ELAINE WALKER INTERVIEW WITH BOSTON SOCIETY OF MECHANICS
By Adam Jensen - December, 1996

What is your definition of "industrial music"?

I used to think industrial music was Neubauten, Nitzer Eb, Front Line Assembly, Front 242, Noise Unit, Skinny Puppy, etc. Nowadays it seems to be NIN, Ministry and Marilyn Manson. The style has changed quite a bit, but the common denominator seems to be a certain element of aggression and anger, a certain attitude, looped beats, and synthesizers. There needs to be a proper mix of ugliness and beauty. It's music for thought, not music for zoning out.

How long have you been writing and performing in Boston?

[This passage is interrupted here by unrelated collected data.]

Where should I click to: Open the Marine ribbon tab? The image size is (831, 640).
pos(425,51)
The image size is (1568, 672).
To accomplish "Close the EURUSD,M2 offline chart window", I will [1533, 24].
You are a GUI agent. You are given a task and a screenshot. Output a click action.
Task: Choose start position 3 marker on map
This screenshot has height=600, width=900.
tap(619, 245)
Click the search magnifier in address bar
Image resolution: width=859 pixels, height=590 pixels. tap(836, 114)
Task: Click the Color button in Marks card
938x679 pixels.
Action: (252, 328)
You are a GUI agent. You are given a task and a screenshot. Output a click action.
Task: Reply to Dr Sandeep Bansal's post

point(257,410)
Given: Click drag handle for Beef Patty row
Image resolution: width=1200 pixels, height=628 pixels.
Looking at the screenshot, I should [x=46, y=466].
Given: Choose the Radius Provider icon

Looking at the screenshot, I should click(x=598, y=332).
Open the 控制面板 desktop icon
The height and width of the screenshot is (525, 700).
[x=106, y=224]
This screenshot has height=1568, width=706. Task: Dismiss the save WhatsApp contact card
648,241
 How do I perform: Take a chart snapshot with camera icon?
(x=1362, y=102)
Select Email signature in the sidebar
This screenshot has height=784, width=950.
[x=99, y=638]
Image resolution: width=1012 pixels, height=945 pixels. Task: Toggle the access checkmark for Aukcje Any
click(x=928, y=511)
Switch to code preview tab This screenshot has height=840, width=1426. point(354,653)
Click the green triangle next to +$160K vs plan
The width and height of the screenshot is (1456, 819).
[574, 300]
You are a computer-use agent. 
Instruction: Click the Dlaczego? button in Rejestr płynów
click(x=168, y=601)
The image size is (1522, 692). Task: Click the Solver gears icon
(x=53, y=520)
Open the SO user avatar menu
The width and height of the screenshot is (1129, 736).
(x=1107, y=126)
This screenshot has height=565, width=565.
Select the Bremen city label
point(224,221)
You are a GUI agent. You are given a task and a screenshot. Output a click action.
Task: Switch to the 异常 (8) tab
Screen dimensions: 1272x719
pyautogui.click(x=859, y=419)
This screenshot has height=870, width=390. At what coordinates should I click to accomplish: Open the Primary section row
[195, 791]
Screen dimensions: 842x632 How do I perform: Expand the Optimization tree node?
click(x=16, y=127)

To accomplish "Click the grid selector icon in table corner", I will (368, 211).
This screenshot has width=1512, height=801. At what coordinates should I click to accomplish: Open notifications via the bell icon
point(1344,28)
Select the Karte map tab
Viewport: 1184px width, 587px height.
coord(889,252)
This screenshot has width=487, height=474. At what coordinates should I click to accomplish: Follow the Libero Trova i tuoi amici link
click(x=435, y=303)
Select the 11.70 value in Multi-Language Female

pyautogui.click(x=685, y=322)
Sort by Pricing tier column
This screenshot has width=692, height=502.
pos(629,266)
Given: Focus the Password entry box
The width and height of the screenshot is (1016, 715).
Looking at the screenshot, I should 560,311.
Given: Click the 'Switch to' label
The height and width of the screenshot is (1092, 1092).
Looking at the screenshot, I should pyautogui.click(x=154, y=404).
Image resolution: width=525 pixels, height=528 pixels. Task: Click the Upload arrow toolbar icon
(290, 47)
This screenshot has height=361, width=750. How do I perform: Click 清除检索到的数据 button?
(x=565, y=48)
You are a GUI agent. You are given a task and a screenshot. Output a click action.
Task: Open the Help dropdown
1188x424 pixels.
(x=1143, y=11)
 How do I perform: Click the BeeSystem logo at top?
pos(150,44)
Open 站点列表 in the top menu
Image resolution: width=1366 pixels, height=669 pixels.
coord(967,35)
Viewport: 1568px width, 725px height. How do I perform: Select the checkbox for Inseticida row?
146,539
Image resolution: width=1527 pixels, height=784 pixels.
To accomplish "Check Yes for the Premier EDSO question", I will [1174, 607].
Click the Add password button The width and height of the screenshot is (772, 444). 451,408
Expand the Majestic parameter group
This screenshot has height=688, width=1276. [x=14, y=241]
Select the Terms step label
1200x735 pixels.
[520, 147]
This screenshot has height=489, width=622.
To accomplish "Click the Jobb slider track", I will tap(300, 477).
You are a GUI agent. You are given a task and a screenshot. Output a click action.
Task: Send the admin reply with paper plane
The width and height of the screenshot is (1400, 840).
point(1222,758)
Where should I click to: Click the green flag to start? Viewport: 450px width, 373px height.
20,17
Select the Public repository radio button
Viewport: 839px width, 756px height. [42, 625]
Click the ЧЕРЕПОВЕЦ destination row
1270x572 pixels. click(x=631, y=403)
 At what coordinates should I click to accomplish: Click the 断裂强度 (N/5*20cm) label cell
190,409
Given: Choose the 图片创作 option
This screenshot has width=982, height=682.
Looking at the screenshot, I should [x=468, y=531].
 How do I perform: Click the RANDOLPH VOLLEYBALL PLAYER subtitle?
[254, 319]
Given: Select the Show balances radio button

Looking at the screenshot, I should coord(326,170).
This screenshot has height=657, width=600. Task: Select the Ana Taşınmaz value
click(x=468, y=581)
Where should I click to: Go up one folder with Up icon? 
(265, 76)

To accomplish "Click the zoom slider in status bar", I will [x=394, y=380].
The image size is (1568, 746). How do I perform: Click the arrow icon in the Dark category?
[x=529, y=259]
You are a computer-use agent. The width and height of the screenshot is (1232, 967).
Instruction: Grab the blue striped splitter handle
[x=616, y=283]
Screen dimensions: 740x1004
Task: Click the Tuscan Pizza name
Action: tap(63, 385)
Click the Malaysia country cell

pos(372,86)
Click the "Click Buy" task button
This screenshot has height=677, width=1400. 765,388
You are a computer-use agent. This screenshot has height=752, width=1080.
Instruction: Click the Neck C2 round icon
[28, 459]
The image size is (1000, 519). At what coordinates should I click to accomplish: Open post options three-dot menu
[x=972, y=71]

I moved to Boston in 1986 to go to Berklee College of Music. I studied electronic music while I was there, and wrote a bunch of music for a project I called Blue Cartoon. I never performed it with a live band in Boston, but I did do a few B.C. videos with a photographer/videographer named Norm Francoeur which lead to meeting John Zewiz of Sleep Chamber. Norm was also doing the videos and stage props for SleepChamber, and John needed a model for a new video called "Synthetic Woman". I had no idea who Sleep Chamber was at the time, but I helped him out anyway. John Zewiz heard my Blue Cartoon tape and wanted to be my manager. Norm also wanted to be my manager, but I decided I didn't really have enough going on yet that needed managing.

I started going to Manray around that time...1990 or so...and was discovering industrial music. At some point I had ditched my 80's sounding Blue Cartoon project and started writing music for Zia. Norm was helping me build some stage props for the live show, and I was looking for band members. Around that time I became a huge D.D.T. fan (Lisa Sirois and Noel McKenna). They pretty much WERE the Boston industrial scene at the time. At one of their shows at Babyhead in Providence, RI, they asked me to join. They wanted to add a melodic aspect to their music, and thought I could fill that role. Noel took care of the drums and vocals, Lisa did all of the samples, and I wrote the melodic synth parts. Norm came along with the deal, and actually used some stage props for the D.D.T. shows which were originally meant for Zia.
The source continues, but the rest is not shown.